14 de julho de 2018

No regresso

Pela evolução e pelas circunstâncias da vida que caminha e nos leva e traz a rotinas e a espaços novos, vai-se tornando hábito que, nos regressos, a estas costas atlânticas seja precisamente para o mar que eu me dirija. Aí espera-me o coração do lado de fora do corpo, aquilo que há meia dúzia de anos não existia e que eu não sonhava ser tão forte e tão especial. É para eles que regresso, deles que trago as saudades máximas. Estão aqui, à beira deste mar, em residência oficial de veraneio. Tornou-se rotina chegar de fora e vir aqui (re)confortar a alma no encontro.

◆ **Registos guardados**:
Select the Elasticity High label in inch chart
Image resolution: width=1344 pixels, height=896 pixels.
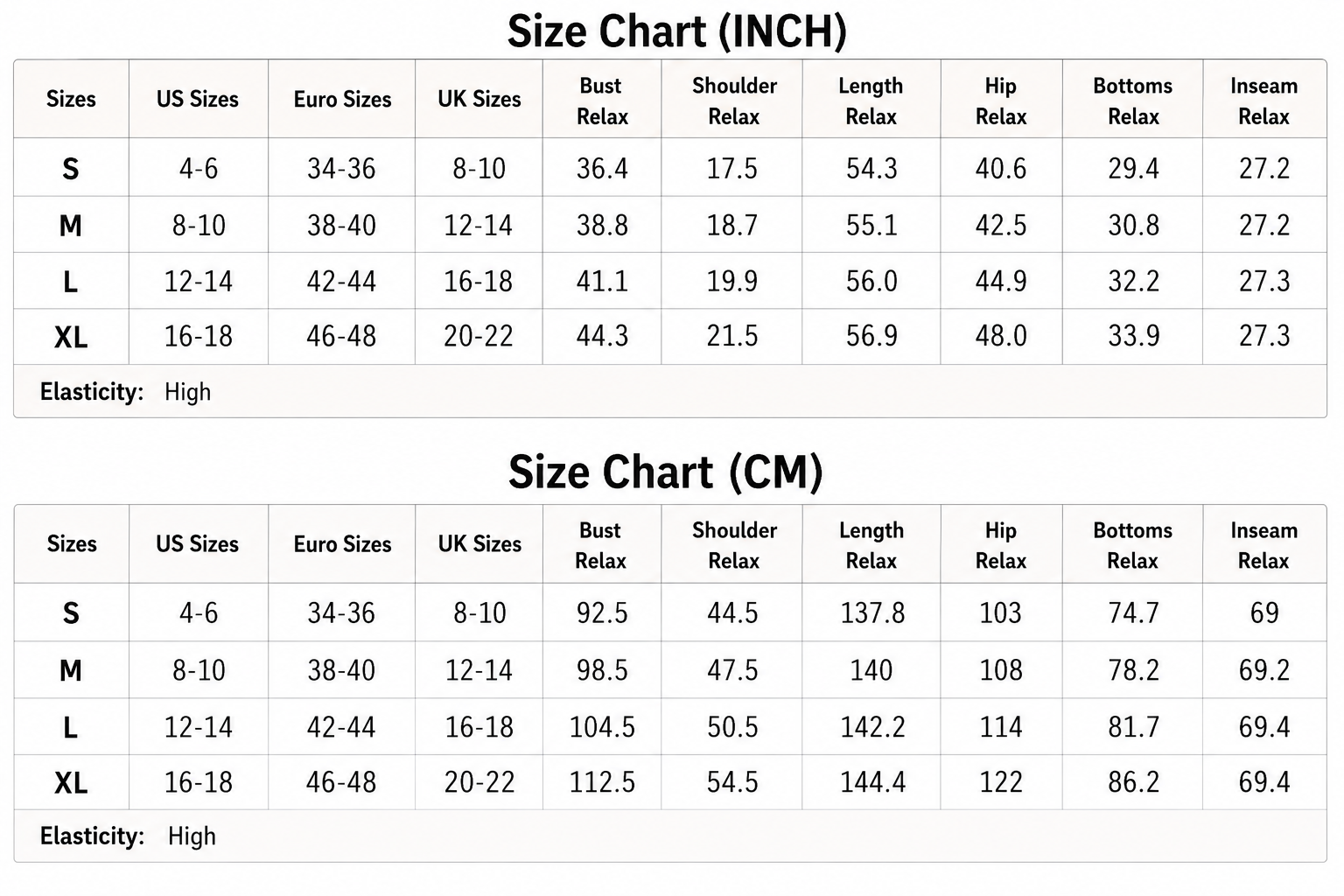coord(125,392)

==

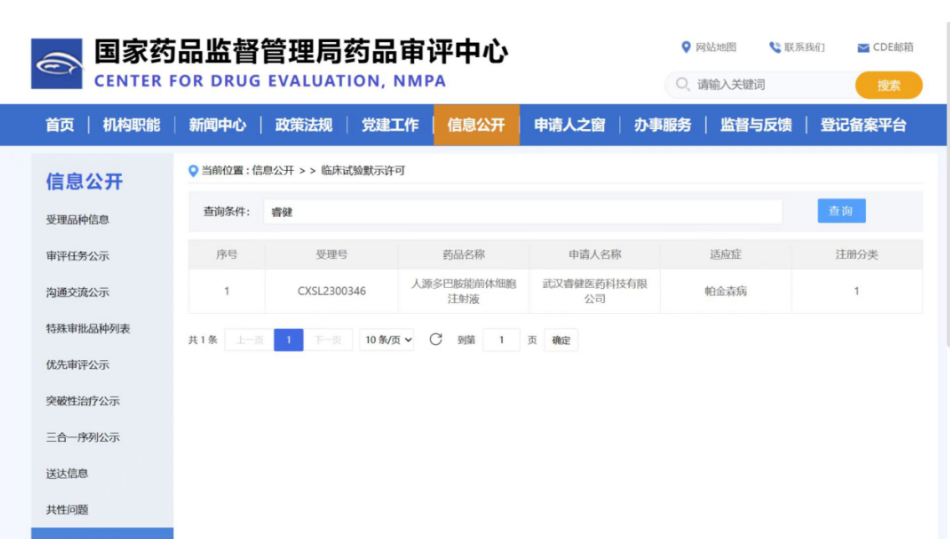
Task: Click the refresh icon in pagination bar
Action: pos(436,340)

◆ **Enunciado 1**:
Responda a estas perguntas sobre o texto «No regresso»:
(a) Que data aparece no início do texto?
(b) Para onde se dirige quem escreve, nos regressos a estas costas atlânticas?
(c) Há quantos anos não existia aquilo que lá espera quem escreve?
◆ **Enunciado 2**: Devolva, tal como está no texto «No regresso», o trecho que começa nas palavras "No regresso" e termina em "alma no encontro.".

◆ **Resposta correta 1**:
(a) 14 de julho de 2018.
(b) Para o mar.
(c) Há meia dúzia de anos.

◆ **Resposta correta 2**:
No regresso

Pela evolução e pelas circunstâncias da vida que caminha e nos leva e traz a rotinas e a espaços novos, vai-se tornando hábito que, nos regressos, a estas costas atlânticas seja precisamente para o mar que eu me dirija. Aí espera-me o coração do lado de fora do corpo, aquilo que há meia dúzia de anos não existia e que eu não sonhava ser tão forte e tão especial. É para eles que regresso, deles que trago as saudades máximas. Estão aqui, à beira deste mar, em residência oficial de veraneio. Tornou-se rotina chegar de fora e vir aqui (re)confortar a alma no encontro.